Case Law Details

Case Name : Subhash Chander Vs CIT (Punjab & Haryana High Court)
Appeal Number : Income Tax (Appeal) No. 14 of 2015
Date of Judgement/Order : 03/08/2015
Related Assessment Year :

Brief of the Case

Punjab & Haryana High Court held In the case of Subhash Chander vs. CIT that it is open for the AO to complete assessment either u/s 144 or u/s 143(3), in case compliance of notice has not been done by the assessee.

Facts of the Case

In this case, the assessment order was made u/s 143(3) on the assessee for not replying the notice issued u/s 142. It was contended by the assessee that it should be issued u/s 144 instead of u/s 143(3) and accordingly it is not valid in law. It was also submitted that the assessee was not served with the necessary documents.
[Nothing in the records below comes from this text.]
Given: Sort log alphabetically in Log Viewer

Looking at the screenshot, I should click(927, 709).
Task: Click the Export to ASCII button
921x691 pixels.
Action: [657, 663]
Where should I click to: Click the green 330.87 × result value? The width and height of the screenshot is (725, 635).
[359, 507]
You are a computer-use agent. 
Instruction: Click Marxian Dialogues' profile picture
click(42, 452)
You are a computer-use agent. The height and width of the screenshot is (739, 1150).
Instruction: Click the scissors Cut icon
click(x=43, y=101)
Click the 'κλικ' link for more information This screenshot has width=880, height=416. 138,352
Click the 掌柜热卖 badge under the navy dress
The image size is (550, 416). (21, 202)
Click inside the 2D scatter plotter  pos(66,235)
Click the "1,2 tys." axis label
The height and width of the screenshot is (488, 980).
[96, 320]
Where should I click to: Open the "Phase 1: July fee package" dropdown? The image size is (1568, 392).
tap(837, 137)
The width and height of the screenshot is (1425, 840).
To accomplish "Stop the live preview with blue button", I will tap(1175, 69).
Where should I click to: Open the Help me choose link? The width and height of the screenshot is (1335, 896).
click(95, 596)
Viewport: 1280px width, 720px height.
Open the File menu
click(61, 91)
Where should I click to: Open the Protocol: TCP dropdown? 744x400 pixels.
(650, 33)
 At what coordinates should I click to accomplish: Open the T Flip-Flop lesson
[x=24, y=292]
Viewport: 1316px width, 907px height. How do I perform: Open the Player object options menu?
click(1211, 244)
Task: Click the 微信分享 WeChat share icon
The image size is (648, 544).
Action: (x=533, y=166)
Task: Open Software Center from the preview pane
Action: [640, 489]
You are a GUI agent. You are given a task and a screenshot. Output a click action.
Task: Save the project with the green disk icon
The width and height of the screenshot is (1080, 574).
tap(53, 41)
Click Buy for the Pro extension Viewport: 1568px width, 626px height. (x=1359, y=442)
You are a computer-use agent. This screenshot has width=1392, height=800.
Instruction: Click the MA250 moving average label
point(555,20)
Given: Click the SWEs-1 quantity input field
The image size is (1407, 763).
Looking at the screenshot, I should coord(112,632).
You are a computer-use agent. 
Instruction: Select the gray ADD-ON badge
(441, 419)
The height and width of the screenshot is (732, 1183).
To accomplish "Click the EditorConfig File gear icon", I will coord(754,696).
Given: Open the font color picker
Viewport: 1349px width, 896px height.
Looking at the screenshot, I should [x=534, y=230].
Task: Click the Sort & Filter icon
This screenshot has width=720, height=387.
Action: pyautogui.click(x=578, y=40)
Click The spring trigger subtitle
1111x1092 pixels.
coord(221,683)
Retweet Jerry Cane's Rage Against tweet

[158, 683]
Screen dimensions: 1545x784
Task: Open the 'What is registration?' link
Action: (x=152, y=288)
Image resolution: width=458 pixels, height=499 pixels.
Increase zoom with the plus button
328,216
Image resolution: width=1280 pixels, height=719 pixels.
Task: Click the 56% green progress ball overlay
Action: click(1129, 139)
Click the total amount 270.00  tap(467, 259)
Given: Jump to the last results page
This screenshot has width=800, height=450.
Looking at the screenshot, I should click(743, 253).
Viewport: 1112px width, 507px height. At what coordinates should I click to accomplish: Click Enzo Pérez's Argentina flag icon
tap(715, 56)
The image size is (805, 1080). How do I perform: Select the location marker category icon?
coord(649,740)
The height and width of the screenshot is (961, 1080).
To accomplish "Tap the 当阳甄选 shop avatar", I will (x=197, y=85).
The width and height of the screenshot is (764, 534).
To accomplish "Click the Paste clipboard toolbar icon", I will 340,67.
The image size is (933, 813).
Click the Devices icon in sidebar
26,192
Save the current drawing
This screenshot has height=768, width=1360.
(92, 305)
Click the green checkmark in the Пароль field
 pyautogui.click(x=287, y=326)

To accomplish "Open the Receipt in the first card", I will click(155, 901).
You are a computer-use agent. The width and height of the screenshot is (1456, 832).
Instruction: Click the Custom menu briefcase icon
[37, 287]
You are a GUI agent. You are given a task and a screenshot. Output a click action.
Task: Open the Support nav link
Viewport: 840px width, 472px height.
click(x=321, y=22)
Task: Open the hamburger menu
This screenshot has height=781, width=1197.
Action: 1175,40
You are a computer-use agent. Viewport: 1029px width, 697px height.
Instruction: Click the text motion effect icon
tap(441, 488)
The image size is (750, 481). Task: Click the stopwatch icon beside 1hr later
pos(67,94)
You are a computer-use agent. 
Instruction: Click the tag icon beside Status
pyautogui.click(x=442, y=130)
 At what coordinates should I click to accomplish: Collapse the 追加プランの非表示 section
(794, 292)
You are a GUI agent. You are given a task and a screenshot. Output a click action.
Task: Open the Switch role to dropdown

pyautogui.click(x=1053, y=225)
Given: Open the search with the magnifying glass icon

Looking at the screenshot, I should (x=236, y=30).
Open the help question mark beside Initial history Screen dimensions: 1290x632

Contention of the Assessee

The ld counsel of the assessee raised below questions:

  1. Whether, the Tribunal was justified in holding that the assessment framed u/s 143(3) of the Act is valid in law, as admittedly appellant has not complied with the notices issued u/s 142(1) (a) and 142 (1)(b) of the Act, as such assessment should have been framed u/s 144 as against section 143(3) of the Income Tax Act, 1961?
  2. Whether the Tribunal was justified in law in upholding the order of assessment framed under section 143(3) of the Act by taking recourse of section 292B of the Act?

Contention of the Revenue

The ld counsel of the revenue submitted that the assessee has not produced certain documents in reply to notice u/s 142(1).

Held by CIT (A)

CIT (A) dismissed the appeal of assessee and confirmed the AO order.

Held by ITAT

ITAT upheld the CIT (A) order.

Held by High Court

The contention of the assessee that the documents were not given and that the assessee did not have the benefit of the documents on which the assessment order was made is unfounded. Firstly, there was a survey on 13.02.1992 under Section 133A in which photocopies of four documents were taken. The documents were not seized. The record remained with the appellants. Four documents were put to the appellants. The appellants had the benefit of the documents including the originals thereof which remained with the appellants. The appellants’ books of accounts were also co-related with the returns filed. Discrepancies were found. The appellants were not prejudiced in any manner on the ground of the relevant record not having been brought to their notice. As noted in the impugned orders, the appellants were repeatedly given opportunities.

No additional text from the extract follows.